**DATA**
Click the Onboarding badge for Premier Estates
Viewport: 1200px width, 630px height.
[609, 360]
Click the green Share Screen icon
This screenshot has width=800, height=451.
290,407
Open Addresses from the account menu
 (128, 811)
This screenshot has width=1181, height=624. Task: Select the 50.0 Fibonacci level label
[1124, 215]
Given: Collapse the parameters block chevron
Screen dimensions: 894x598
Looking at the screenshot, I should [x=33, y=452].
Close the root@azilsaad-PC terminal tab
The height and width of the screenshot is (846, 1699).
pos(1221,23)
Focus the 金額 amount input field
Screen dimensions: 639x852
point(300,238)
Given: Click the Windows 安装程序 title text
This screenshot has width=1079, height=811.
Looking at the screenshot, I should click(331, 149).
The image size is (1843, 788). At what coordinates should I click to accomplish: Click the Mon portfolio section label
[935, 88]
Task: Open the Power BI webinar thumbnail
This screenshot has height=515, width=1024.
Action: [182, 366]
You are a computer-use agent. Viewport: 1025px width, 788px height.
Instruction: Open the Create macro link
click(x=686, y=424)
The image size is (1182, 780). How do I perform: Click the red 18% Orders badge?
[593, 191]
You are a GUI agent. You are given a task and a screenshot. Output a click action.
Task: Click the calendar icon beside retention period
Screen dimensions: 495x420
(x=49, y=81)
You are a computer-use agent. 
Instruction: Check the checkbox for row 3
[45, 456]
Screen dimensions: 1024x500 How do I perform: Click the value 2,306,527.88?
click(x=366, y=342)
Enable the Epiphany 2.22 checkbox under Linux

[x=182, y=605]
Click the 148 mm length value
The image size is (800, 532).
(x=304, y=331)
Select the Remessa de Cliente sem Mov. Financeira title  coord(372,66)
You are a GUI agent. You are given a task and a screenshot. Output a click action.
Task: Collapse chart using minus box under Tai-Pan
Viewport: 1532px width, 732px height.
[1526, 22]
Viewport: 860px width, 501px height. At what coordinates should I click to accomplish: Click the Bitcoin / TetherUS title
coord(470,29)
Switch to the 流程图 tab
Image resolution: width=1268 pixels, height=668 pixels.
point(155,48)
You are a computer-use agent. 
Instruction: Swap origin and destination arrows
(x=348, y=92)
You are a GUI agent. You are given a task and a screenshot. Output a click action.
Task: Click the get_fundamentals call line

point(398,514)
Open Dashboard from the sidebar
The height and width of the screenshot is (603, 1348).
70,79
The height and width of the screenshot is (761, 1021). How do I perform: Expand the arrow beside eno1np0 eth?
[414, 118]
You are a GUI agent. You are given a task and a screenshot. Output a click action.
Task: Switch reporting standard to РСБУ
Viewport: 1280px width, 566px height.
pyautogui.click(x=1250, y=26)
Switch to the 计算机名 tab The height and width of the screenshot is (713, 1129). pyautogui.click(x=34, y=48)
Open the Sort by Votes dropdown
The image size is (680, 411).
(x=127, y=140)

**WHAT TO PRODUCE**
Retype all the material above precisely, with no line left out.

**REPLY**
Click the Onboarding badge for Premier Estates
Viewport: 1200px width, 630px height.
[609, 360]
Click the green Share Screen icon
This screenshot has width=800, height=451.
290,407
Open Addresses from the account menu
 (128, 811)
This screenshot has width=1181, height=624. Task: Select the 50.0 Fibonacci level label
[1124, 215]
Given: Collapse the parameters block chevron
Screen dimensions: 894x598
Looking at the screenshot, I should [x=33, y=452].
Close the root@azilsaad-PC terminal tab
The height and width of the screenshot is (846, 1699).
pos(1221,23)
Focus the 金額 amount input field
Screen dimensions: 639x852
point(300,238)
Given: Click the Windows 安装程序 title text
This screenshot has width=1079, height=811.
Looking at the screenshot, I should click(331, 149).
The image size is (1843, 788). At what coordinates should I click to accomplish: Click the Mon portfolio section label
[935, 88]
Task: Open the Power BI webinar thumbnail
This screenshot has height=515, width=1024.
Action: [182, 366]
You are a computer-use agent. Viewport: 1025px width, 788px height.
Instruction: Open the Create macro link
click(x=686, y=424)
The image size is (1182, 780). How do I perform: Click the red 18% Orders badge?
[593, 191]
You are a GUI agent. You are given a task and a screenshot. Output a click action.
Task: Click the calendar icon beside retention period
Screen dimensions: 495x420
(x=49, y=81)
You are a computer-use agent. 
Instruction: Check the checkbox for row 3
[45, 456]
Screen dimensions: 1024x500 How do I perform: Click the value 2,306,527.88?
click(x=366, y=342)
Enable the Epiphany 2.22 checkbox under Linux

[x=182, y=605]
Click the 148 mm length value
The image size is (800, 532).
(x=304, y=331)
Select the Remessa de Cliente sem Mov. Financeira title  coord(372,66)
You are a GUI agent. You are given a task and a screenshot. Output a click action.
Task: Collapse chart using minus box under Tai-Pan
Viewport: 1532px width, 732px height.
[1526, 22]
Viewport: 860px width, 501px height. At what coordinates should I click to accomplish: Click the Bitcoin / TetherUS title
coord(470,29)
Switch to the 流程图 tab
Image resolution: width=1268 pixels, height=668 pixels.
point(155,48)
You are a computer-use agent. 
Instruction: Swap origin and destination arrows
(x=348, y=92)
You are a GUI agent. You are given a task and a screenshot. Output a click action.
Task: Click the get_fundamentals call line

point(398,514)
Open Dashboard from the sidebar
The height and width of the screenshot is (603, 1348).
70,79
The height and width of the screenshot is (761, 1021). How do I perform: Expand the arrow beside eno1np0 eth?
[414, 118]
You are a GUI agent. You are given a task and a screenshot. Output a click action.
Task: Switch reporting standard to РСБУ
Viewport: 1280px width, 566px height.
pyautogui.click(x=1250, y=26)
Switch to the 计算机名 tab The height and width of the screenshot is (713, 1129). pyautogui.click(x=34, y=48)
Open the Sort by Votes dropdown
The image size is (680, 411).
(x=127, y=140)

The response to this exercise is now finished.